I've been moved to action by the "Million Acts Of Kindness" campaign going on in the DFW area www.onedfw.com & www.kcbi.org . And as I've made a few kind moves I've realized how vulnerable I feel about the actions being rejected. People are prideful, and I know first hand that it's humbling to have people unexpectedly do something kind for you. I know how much I hate the fact that Christ had to suffer like that - for me. He could do that for the rest of the world if He wants to, but I would rather die than have Him suffer like that for me. Christs act of kindness, His sacrifice, humbles me.
The very first verse I posted, Luke 6:35 But love ye your enemies, and do good, and lend, hoping for nothing again; and your reward shall be great, and ye shall be the children of the Highest: for he is kind unto the unthankful and to the evil. That's what God did for me. He lent His only Son to the world with my salvation in mind. He gave His Son for us, when we were unthankful and evil. He gave His Son knowing some of us would refuse entirely, some of us would refuse for only a season of our lives, and worse still - some of us would accept the gift of His Son only to later refuse it. He gave His Son knowing that even the most thankful of us would never be thankful enough.

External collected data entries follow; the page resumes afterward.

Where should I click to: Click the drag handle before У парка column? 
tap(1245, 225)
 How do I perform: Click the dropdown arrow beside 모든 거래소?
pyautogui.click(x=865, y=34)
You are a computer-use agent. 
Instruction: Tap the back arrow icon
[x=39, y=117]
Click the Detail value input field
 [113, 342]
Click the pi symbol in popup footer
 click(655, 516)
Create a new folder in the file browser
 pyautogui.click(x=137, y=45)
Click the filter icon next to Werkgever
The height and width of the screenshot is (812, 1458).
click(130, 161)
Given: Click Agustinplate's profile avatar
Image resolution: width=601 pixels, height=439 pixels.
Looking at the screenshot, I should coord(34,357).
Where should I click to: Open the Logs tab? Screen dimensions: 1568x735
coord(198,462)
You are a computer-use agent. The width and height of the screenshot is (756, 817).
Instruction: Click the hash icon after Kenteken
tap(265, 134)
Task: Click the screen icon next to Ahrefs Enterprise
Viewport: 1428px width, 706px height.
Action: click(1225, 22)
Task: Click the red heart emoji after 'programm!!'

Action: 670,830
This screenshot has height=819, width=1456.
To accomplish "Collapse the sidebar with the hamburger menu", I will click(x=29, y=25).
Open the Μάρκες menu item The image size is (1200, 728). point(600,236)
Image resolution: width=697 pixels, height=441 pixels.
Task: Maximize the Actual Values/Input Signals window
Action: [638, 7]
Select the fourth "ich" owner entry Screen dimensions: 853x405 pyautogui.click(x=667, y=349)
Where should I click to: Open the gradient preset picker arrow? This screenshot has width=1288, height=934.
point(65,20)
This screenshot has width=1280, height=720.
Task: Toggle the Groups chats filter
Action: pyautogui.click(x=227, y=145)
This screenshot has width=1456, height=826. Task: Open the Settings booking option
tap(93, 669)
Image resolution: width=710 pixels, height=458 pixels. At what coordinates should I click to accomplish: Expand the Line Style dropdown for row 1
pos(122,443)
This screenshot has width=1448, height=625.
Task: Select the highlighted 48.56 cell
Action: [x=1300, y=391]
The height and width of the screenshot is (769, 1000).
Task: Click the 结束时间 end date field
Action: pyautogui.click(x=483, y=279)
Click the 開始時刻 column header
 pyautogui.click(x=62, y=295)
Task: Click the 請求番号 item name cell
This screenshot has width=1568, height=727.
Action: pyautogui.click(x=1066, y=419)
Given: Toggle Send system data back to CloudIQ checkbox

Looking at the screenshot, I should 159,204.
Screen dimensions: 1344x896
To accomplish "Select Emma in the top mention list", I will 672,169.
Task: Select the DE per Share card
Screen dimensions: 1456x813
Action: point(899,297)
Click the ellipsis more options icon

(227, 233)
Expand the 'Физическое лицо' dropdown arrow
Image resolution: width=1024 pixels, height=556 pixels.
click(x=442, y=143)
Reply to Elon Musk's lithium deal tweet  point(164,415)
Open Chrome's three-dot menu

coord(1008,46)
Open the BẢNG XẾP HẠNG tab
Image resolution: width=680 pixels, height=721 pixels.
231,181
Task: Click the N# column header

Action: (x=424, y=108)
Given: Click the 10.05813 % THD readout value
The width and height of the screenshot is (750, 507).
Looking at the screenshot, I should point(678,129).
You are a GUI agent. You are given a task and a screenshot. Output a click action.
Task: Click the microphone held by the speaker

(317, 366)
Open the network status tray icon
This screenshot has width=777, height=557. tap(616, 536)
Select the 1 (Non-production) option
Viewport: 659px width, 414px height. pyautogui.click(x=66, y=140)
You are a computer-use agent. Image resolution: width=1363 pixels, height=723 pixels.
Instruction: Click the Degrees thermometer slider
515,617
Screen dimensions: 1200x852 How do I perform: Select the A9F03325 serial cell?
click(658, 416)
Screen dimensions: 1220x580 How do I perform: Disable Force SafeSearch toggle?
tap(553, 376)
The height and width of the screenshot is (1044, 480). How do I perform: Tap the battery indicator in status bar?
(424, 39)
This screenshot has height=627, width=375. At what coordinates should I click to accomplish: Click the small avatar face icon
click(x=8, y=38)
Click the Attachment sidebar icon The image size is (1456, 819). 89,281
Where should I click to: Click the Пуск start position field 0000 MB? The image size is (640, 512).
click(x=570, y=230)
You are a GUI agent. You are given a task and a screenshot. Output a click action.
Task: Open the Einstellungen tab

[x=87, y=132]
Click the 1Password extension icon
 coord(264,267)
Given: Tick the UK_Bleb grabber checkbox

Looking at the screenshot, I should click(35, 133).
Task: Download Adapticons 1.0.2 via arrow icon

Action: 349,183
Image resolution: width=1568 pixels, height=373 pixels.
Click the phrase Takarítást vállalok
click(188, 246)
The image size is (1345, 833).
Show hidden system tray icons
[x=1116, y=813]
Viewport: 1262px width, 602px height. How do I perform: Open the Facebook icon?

"for He is kind unto the unthankful and to the evil"
I've been praying for more of God, to know Him better, to see His power, and in all that I've just realized how truly kind He is. I'm sure I've said it before, but I don't know that I really thought about it much before. In a recent post I said:
"It's in daily loving others as much as you love yourself. I love myself enough to buy me an ice cream cone, but do I love the guy next to me in line enough to say "his is on me"? I mow my lawn, but do I love my neighbors enough to offer to mow theirs after I finish mine? It's in letting someone else put in the last puzzle piece, eat the last cookie, get in front of you in line, choose the temperature of the room, "
And it's only just now hitting me that Christ would do all those things. He is not just a kind friend, but a kind stranger. His kindness shows an unabashed love for every individual.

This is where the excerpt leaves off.